These are the principles, whatever modifications they may require, which, however rudely adumbrated, I trust will suffice to enable me to contemplate the future of the Ottoman Empire.


LECTURE VIII.

The Past and Present of the Ottomans.

Whatever objections in detail may stand against the account I have been giving of barbarism and civilization—and I trust there are none which do not admit of removal—so far, I think, is clear, that, if my account be only in the main correct, the Turkish power certainly is not a civilized, and is a barbarous power. The barbarian lives without principle and without aim; he does but reflect the successive outward circumstances in which he finds himself, and he varies with them. He changes suddenly, when their change is sudden, and is as unlike what he was just before, as one fortune or external condition is unlike another. He moves when he is urged by appetite; else, he remains in sloth and inactivity. He lives, and he dies, and he has done nothing, but leaves the world as he found it. And what the individual is, such is his whole generation; and as that generation, such is the generation before and after.
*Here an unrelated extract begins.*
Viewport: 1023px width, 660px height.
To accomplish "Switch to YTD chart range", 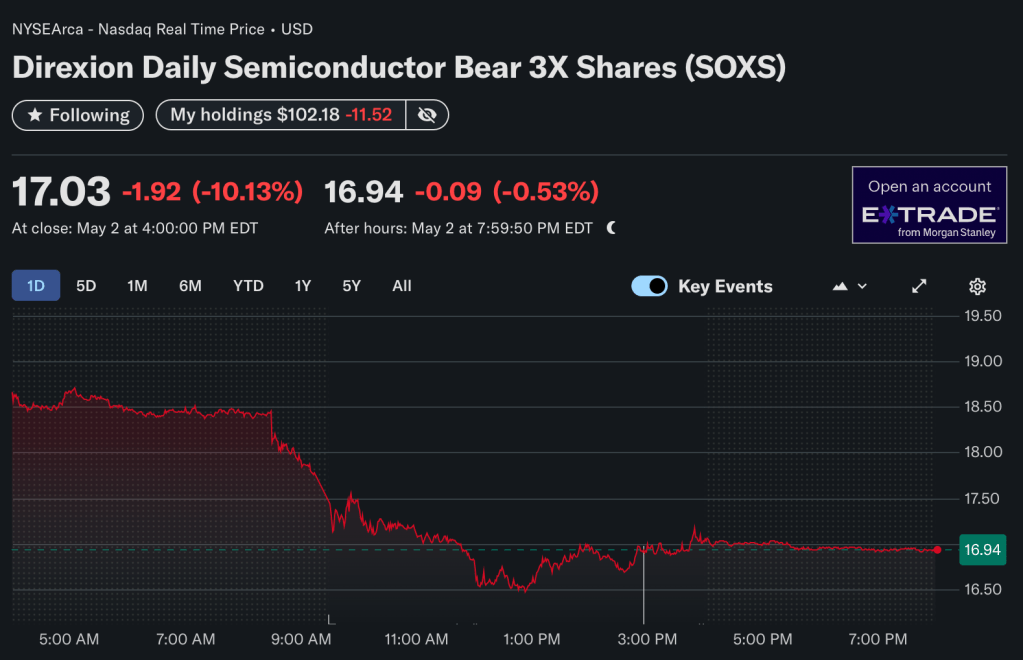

No generation can say what it has been doing; it has not made the state of things better or worse; for retrogression there is hardly room; for progress, no sort of material. Now I shall show that these characteristics of the barbarian are rudimental points, as I may call them, in the picture of the Turks, as drawn by those who have studied them. I shall principally avail myself of the information supplied by Mr. Thornton and M. Volney, men of name and ability, and for various reasons preferable as authorities to writers of the present day.